Activity: Reproduce exactly the lines below, starting with the line that contains "Task: Select Детектор" and ending with the last line of the records, both included, and nothing else.

Pixel coordinate grounding data
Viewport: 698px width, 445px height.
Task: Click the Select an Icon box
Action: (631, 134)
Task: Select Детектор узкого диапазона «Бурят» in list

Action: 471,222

Solution:
Task: Select Детектор узкого диапазона «Бурят» in list

Action: 471,222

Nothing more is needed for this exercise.